A Minnesota mother has filed a birth defects lawsuit against the makers of Depakote claiming the anti-seizure medication caused severe birth defects in her two children.

Plaintiff Sara M. is suing Abbott Laboratories and Abbvie Inc. for negligent misrepresentation of Depakote, alleging that the manufacturers knew the medication was a human teratogen and should not be prescribed to pregnant women but waited 30 years before warning the medical community and the general public. 

According to the Depakote birth defect lawsuit, Sara consistently ingested Depakote to control her seizure disorder during her two pregnancies. Both of her children were allegedly born with severe physical and cognitive anomalies including heart defects, hand and foot deformities, hearing problems, speech impairment, emotional and behavioral deficits.

The Depakote lawsuit claims that Abbott and Abbvie knew that pregnant women who used Depakote on a daily basis would be exposing their unborn children to valproate throughout their development.

Sara states that Depakote manufacturers failed to warn that the risk of adverse fetal outcome was 25 percent in mothers that used valproate at doses of 1000 mg/day or more during pregnancy. She alleges that there are plenty of other drugs on the market to treat seizure disorders that have a lower risk of teratogenicity other than Depakote.

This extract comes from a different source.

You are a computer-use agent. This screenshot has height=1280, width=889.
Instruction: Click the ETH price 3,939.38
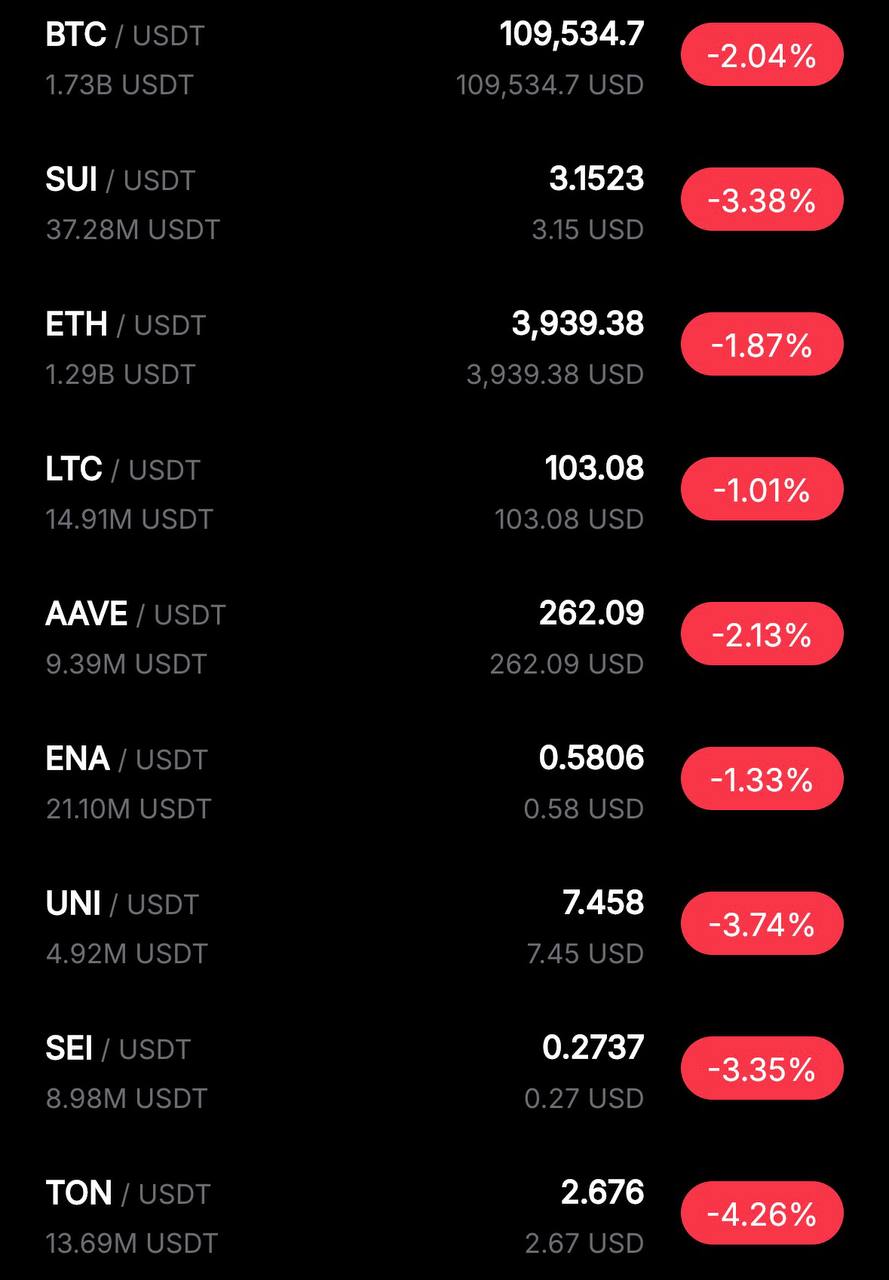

Sara claims that her children’s birth defects require on-going medical services such as speech, occupational and physical therapy. She is seeking more than $75,000 in order to cover the cost of medical expenses as well as for the pain and suffering her children have endured.

SSRIs Linked to Birth Defects

Selective serotonin reuptake inhibitors (SSRI) medications work by preventing neurotransmitters from being absorbed into the nerve cell, rather the neurotransmitter stays in the gaps between the nerves. This process helps improve communication between nerve cells which in turn helps regulate a patient’s mood or seizure disorder.

In a SSRI birth defects study performed by the Centers for Disease Control and Prevention, researchers analyzed the data of more than 38,000 women who had given birth between the years 1997 and 2009. With this information, researchers then looked at children born with birth defects and investigated whether their mother took an SSRI during pregnancy.

The CDC researchers found that fetal exposure to the SSRI Prozac led to heart and skull defects, while the SSRI Paxil carried an increased risk of having a child born with a missing brain, heart wall defect or abdominal wall defect. The SSRI birth defect study determined that both of these medications pose a 2 to 3.5 times increased risk for birth defects.

SSRI Birth Defect Lawsuits

More than 1,000 SSRI lawsuits have been filed across the U.S. by plaintiffs alleging that drug manufacturers failed to warn that the medications could led to birth defects through fetal exposure. 

In 2010, GlaxoSmithKline settled nearly 800 Paxil birth defect lawsuits by paying more than $1 billion to plaintiffs.

If you took an SSRI antidepressant during pregnancy and later had a child born with a birth defect, you may have legal claim.

The Depakote Birth Defect Lawsuit is Case No. 3:15-cv-01088-NJR-SCW in the U.S. District Court for the Southern District of Illinois.